Ainsi, une étude menée sur le bâtiment de 3 600 m2 sur trois niveaux de l’INEED à Valence TGV, l’un des immeubles de bureaux les plus performants de France où 70 personnes travaillent en permanence et qui accueillent de très nombreux stagiaires, montre que pour atteindre 100% d’autoconsommation, il ne faut pas dépasser 3 kWc, alors que la toiture-terrasse pourrait en accueillir près de 40 : un vrai gaspillage de surface bien exposée alors que cette puissance pourrait sans problème être absorbée toute l’année par les bâtiments voisins Le débat sur l’autoconsommation tel qu’il s’est (mal) engagé a tout du piège qui va encore une fois se refermer sur ce pauvre photovoltaïque qui n’en peut mais.
L’avenir de ce dernier n’est pas dans des discussions sans fin pour inventer de nouvelles usines à gaz et s’apercevoir trop tard que c’est une fausse piste qui ne profite qu’à quelques fabricants et vendeurs d’ « energy box » ou de batteries. Il est au contraire dans un dialogue rationnel et constructif notamment avec ErDF qui doit faire évoluer ses méthodes de dimensionnement et de conduite des réseaux pour pouvoir accueillir plus de photovoltaïque en injection totale sans besoin de renforcement, plutôt que de se retrouver un jour avec un système totalement aléatoire où les variations de flux électrique n’obéissent plus à aucune logique et s’opposent à l’amélioration de la performance globale du « bien commun » qu’est le réseau.

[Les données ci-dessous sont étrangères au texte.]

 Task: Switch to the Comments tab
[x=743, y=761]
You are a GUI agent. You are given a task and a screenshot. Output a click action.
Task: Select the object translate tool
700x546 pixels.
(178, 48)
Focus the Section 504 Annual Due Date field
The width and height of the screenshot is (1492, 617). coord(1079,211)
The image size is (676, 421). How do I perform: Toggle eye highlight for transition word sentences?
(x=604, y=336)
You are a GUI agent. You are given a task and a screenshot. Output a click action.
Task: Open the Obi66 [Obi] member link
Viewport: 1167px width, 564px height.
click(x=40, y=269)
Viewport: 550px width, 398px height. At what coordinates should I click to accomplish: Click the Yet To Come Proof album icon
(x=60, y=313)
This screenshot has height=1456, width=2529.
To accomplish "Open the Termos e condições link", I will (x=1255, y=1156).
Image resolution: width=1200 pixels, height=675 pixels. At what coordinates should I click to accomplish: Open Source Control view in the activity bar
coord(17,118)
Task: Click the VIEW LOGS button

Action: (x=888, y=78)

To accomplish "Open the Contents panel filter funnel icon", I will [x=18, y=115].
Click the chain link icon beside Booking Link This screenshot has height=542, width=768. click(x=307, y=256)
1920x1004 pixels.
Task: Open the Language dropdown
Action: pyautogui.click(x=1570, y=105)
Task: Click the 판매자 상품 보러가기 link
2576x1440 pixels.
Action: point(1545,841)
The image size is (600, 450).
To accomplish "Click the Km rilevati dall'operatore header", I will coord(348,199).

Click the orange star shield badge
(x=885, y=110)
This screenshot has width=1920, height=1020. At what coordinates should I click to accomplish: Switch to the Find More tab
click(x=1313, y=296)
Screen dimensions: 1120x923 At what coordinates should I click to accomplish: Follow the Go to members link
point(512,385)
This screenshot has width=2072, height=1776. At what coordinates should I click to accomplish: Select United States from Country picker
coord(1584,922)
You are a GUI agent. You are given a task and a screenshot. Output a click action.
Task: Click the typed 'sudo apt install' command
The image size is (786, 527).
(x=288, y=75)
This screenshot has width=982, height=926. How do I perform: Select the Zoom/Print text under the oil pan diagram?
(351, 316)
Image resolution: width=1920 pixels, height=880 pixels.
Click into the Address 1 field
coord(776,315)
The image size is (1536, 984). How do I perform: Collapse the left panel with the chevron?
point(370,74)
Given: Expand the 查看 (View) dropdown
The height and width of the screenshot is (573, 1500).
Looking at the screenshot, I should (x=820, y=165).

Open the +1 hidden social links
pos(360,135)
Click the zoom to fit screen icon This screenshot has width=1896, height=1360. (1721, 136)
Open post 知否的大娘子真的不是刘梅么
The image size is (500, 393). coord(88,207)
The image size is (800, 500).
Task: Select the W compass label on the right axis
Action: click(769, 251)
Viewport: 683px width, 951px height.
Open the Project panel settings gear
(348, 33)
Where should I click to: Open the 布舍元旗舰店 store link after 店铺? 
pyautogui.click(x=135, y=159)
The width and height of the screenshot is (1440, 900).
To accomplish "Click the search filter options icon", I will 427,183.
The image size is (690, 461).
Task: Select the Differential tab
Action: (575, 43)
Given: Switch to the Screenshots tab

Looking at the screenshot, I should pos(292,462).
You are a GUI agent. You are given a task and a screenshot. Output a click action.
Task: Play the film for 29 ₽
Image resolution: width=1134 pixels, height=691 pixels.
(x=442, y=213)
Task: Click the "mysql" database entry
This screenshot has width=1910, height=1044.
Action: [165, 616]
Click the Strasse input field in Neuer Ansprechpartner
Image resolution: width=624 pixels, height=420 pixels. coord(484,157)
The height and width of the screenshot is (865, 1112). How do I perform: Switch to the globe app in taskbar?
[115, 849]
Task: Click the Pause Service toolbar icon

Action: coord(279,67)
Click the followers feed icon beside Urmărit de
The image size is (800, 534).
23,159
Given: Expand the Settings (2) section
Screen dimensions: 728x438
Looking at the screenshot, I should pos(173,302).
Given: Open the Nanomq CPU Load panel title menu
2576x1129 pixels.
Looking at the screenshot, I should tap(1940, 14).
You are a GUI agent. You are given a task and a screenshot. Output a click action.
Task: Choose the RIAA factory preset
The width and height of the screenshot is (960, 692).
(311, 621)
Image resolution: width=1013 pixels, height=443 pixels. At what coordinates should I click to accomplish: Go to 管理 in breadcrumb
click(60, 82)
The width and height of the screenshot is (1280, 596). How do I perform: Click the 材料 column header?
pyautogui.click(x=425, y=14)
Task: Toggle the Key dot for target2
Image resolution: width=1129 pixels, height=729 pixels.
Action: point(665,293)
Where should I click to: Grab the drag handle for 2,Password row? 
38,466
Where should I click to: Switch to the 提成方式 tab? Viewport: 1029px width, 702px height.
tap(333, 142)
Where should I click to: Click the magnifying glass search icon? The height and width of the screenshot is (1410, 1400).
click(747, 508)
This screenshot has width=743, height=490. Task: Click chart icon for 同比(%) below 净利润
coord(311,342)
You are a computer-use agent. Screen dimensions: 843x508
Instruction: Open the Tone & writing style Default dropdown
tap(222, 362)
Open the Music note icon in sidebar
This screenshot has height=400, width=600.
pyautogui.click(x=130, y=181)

Quant à l’administration de l’État, elle doit cesser d’organiser des concertations alibi qui ne font que retarder les décisions et créer un écran de fumée autour des politiques, elle doit se mettre sérieusement au travail pour engager concrètement la transition énergétique promise par le Président de la République et voulue ardemment par nos concitoyens, ainsi que l’ont clairement démontré les nombreuses réunions publiques qui ont émaillé le débat sur la transition énergétique qui débutait il y a tout juste un an.